**TASK OBJECTIVE**
Each line below must be printed exactly as it stands.

>>>

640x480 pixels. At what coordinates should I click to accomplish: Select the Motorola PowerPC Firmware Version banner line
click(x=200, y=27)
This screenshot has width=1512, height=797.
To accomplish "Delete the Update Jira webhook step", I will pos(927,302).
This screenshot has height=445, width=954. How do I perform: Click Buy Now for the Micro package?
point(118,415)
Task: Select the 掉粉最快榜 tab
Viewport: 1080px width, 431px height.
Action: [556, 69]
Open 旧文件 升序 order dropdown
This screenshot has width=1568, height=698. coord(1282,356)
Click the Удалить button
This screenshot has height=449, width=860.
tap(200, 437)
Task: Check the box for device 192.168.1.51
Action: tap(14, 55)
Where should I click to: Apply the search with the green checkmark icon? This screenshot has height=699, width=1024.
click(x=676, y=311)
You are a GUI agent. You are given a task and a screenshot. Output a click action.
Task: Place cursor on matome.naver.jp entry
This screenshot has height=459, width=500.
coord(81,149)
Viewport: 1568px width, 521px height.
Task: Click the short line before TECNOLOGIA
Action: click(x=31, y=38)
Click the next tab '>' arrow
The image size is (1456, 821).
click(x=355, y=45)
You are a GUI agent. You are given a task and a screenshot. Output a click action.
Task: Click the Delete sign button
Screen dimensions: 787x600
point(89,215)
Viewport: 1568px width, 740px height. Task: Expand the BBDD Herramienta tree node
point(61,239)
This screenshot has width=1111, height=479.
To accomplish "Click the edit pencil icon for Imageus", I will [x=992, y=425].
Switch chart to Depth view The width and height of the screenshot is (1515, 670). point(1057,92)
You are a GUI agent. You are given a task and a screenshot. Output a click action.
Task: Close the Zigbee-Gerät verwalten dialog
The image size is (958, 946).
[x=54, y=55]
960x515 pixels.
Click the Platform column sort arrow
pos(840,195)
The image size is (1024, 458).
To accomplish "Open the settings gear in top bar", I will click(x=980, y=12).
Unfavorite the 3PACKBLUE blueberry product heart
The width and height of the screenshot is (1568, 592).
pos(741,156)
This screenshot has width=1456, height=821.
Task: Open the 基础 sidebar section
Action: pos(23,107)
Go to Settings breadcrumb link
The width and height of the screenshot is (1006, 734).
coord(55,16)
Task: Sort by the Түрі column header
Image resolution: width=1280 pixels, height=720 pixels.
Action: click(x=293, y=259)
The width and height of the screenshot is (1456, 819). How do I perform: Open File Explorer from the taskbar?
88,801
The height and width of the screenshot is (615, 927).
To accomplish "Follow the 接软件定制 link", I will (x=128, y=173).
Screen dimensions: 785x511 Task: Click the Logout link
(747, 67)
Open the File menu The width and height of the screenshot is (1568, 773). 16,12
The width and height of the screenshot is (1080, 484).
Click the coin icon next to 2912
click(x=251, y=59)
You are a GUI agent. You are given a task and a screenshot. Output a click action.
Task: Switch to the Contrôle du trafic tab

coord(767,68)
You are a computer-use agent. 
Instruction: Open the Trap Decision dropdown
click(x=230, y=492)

<<<

**RESPONSE AREA**
640x480 pixels. At what coordinates should I click to accomplish: Select the Motorola PowerPC Firmware Version banner line
click(x=200, y=27)
This screenshot has width=1512, height=797.
To accomplish "Delete the Update Jira webhook step", I will pos(927,302).
This screenshot has height=445, width=954. How do I perform: Click Buy Now for the Micro package?
point(118,415)
Task: Select the 掉粉最快榜 tab
Viewport: 1080px width, 431px height.
Action: [556, 69]
Open 旧文件 升序 order dropdown
This screenshot has width=1568, height=698. coord(1282,356)
Click the Удалить button
This screenshot has height=449, width=860.
tap(200, 437)
Task: Check the box for device 192.168.1.51
Action: tap(14, 55)
Where should I click to: Apply the search with the green checkmark icon? This screenshot has height=699, width=1024.
click(x=676, y=311)
You are a GUI agent. You are given a task and a screenshot. Output a click action.
Task: Place cursor on matome.naver.jp entry
This screenshot has height=459, width=500.
coord(81,149)
Viewport: 1568px width, 521px height.
Task: Click the short line before TECNOLOGIA
Action: click(x=31, y=38)
Click the next tab '>' arrow
The image size is (1456, 821).
click(x=355, y=45)
You are a GUI agent. You are given a task and a screenshot. Output a click action.
Task: Click the Delete sign button
Screen dimensions: 787x600
point(89,215)
Viewport: 1568px width, 740px height. Task: Expand the BBDD Herramienta tree node
point(61,239)
This screenshot has width=1111, height=479.
To accomplish "Click the edit pencil icon for Imageus", I will [x=992, y=425].
Switch chart to Depth view The width and height of the screenshot is (1515, 670). point(1057,92)
You are a GUI agent. You are given a task and a screenshot. Output a click action.
Task: Close the Zigbee-Gerät verwalten dialog
The image size is (958, 946).
[x=54, y=55]
960x515 pixels.
Click the Platform column sort arrow
pos(840,195)
The image size is (1024, 458).
To accomplish "Open the settings gear in top bar", I will click(x=980, y=12).
Unfavorite the 3PACKBLUE blueberry product heart
The width and height of the screenshot is (1568, 592).
pos(741,156)
This screenshot has width=1456, height=821.
Task: Open the 基础 sidebar section
Action: pos(23,107)
Go to Settings breadcrumb link
The width and height of the screenshot is (1006, 734).
coord(55,16)
Task: Sort by the Түрі column header
Image resolution: width=1280 pixels, height=720 pixels.
Action: click(x=293, y=259)
The width and height of the screenshot is (1456, 819). How do I perform: Open File Explorer from the taskbar?
88,801
The height and width of the screenshot is (615, 927).
To accomplish "Follow the 接软件定制 link", I will (x=128, y=173).
Screen dimensions: 785x511 Task: Click the Logout link
(747, 67)
Open the File menu The width and height of the screenshot is (1568, 773). 16,12
The width and height of the screenshot is (1080, 484).
Click the coin icon next to 2912
click(x=251, y=59)
You are a GUI agent. You are given a task and a screenshot. Output a click action.
Task: Switch to the Contrôle du trafic tab

coord(767,68)
You are a computer-use agent. 
Instruction: Open the Trap Decision dropdown
click(x=230, y=492)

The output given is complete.